Among the entries that follow, the required portion opens with the line containing "This screenshot has width=1075, height=499." and closes with the line containing "Task: Select DirectX in the AIDA64 tree". Give that portion again exactly, and nothing else.
━━━ DATASET EXCERPTS
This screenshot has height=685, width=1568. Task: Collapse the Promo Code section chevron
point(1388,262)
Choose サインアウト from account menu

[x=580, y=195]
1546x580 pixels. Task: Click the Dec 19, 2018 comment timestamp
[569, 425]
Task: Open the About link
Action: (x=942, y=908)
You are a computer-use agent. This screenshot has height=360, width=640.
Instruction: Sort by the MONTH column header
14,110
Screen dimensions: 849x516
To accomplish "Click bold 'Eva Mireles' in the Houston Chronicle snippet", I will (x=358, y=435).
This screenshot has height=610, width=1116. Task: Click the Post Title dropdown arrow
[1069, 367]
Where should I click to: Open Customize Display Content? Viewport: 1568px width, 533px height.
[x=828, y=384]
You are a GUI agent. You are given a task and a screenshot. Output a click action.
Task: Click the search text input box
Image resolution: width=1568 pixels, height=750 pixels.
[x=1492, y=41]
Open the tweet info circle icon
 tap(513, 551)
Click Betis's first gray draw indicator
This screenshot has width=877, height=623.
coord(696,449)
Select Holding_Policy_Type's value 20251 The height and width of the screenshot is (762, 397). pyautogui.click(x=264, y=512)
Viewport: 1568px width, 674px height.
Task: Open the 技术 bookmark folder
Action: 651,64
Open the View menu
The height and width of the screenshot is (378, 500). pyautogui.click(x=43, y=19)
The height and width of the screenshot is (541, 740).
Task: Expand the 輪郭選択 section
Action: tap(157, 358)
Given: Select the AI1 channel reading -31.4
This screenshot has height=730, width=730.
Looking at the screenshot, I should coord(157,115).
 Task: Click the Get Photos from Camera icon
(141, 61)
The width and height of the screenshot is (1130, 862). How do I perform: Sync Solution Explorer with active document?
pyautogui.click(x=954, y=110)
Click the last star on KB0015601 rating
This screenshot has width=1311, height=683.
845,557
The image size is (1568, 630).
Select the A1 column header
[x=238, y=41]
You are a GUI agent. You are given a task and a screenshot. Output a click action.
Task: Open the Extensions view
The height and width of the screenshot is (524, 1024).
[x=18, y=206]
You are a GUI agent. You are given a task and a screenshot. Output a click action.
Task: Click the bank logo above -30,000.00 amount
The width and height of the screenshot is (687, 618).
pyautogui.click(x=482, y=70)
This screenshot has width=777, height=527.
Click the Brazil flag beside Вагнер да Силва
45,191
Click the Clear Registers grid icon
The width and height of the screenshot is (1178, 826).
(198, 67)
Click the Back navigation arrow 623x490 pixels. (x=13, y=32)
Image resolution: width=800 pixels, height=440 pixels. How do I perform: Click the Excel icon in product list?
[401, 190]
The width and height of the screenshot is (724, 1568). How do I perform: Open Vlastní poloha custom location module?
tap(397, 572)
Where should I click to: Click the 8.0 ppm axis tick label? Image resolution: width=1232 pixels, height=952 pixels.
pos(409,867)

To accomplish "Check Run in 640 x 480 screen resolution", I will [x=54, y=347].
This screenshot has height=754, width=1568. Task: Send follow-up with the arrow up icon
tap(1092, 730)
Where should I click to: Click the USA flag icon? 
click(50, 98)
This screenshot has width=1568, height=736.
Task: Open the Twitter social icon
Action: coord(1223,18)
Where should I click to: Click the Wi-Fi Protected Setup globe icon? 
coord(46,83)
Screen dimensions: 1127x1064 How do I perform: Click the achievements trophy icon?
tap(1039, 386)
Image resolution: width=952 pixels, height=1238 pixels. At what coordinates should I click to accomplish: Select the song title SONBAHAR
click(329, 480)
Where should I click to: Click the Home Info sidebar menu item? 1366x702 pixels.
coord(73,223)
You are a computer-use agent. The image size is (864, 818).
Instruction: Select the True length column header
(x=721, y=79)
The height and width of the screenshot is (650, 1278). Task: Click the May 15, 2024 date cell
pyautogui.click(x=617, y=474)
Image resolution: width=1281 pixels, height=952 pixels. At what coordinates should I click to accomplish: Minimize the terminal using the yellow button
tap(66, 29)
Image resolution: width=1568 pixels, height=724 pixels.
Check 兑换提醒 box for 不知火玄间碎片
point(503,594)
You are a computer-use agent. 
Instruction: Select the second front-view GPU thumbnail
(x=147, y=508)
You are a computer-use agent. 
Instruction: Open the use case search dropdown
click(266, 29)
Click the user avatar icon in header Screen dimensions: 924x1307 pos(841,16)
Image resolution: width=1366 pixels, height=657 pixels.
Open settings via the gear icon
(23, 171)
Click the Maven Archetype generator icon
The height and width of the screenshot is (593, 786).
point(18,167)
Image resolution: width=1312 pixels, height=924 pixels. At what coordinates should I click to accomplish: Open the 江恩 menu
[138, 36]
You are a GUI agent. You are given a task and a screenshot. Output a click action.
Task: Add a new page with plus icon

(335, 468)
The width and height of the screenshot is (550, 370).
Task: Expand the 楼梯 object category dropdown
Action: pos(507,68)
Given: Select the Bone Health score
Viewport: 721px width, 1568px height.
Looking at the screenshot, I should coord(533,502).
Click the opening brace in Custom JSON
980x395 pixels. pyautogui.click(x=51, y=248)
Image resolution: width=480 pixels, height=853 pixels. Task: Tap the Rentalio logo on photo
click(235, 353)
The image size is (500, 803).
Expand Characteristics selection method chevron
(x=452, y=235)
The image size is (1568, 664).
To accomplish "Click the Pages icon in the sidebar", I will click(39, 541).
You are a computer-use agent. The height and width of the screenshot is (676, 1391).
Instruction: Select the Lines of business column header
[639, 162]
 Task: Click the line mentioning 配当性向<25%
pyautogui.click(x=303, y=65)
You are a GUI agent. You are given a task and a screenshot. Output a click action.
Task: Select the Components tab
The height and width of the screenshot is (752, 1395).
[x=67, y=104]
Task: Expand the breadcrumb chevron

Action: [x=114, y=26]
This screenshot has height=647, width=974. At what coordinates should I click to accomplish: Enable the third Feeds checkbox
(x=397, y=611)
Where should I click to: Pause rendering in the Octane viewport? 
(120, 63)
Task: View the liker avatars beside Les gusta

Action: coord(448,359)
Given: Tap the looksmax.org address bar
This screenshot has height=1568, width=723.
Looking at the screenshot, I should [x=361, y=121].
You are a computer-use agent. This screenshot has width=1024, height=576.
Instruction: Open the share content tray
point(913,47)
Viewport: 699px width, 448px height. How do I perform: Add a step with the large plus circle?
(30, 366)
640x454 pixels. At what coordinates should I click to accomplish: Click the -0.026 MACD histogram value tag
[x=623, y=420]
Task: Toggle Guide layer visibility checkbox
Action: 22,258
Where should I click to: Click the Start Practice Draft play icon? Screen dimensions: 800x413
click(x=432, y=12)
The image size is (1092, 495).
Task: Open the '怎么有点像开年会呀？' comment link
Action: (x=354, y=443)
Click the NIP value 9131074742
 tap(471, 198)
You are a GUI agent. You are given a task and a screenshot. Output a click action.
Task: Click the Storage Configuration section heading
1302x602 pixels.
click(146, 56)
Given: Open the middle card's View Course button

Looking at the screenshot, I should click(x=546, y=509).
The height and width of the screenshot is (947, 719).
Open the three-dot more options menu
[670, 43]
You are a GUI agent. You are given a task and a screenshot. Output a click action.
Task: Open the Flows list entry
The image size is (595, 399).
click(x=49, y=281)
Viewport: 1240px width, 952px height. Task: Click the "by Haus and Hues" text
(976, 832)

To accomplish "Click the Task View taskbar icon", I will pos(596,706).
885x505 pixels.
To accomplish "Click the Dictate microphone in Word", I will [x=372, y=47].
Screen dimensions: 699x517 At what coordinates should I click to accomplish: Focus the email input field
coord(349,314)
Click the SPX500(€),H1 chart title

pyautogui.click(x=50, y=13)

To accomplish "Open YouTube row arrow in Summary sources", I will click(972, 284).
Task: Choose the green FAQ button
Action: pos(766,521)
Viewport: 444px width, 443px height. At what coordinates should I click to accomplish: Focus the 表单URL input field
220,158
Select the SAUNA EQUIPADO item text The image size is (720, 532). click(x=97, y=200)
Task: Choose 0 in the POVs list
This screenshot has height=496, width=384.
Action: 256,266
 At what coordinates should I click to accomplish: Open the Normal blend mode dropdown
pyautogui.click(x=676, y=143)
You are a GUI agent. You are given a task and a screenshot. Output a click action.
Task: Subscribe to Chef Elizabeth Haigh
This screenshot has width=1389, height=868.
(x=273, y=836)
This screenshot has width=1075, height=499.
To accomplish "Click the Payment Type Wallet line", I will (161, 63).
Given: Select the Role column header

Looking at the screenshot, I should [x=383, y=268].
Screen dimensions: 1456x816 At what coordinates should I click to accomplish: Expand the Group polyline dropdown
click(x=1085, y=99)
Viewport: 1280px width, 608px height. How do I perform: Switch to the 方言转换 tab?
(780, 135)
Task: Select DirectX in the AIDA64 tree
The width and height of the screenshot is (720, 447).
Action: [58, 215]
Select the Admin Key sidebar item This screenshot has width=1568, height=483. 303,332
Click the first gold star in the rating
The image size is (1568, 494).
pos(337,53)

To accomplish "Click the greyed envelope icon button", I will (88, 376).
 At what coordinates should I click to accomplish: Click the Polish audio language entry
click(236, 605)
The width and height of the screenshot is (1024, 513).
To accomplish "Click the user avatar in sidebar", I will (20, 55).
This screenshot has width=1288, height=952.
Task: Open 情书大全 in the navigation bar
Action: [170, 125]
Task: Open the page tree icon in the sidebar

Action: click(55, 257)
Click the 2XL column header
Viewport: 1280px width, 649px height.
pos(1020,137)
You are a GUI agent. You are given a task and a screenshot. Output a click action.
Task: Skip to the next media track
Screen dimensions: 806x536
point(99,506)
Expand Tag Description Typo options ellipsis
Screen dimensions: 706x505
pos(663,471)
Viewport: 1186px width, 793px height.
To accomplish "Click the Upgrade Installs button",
━━━━━━
EXPECTED OUTPUT:
This screenshot has width=1075, height=499.
To accomplish "Click the Payment Type Wallet line", I will (161, 63).
Given: Select the Role column header

Looking at the screenshot, I should [x=383, y=268].
Screen dimensions: 1456x816 At what coordinates should I click to accomplish: Expand the Group polyline dropdown
click(x=1085, y=99)
Viewport: 1280px width, 608px height. How do I perform: Switch to the 方言转换 tab?
(780, 135)
Task: Select DirectX in the AIDA64 tree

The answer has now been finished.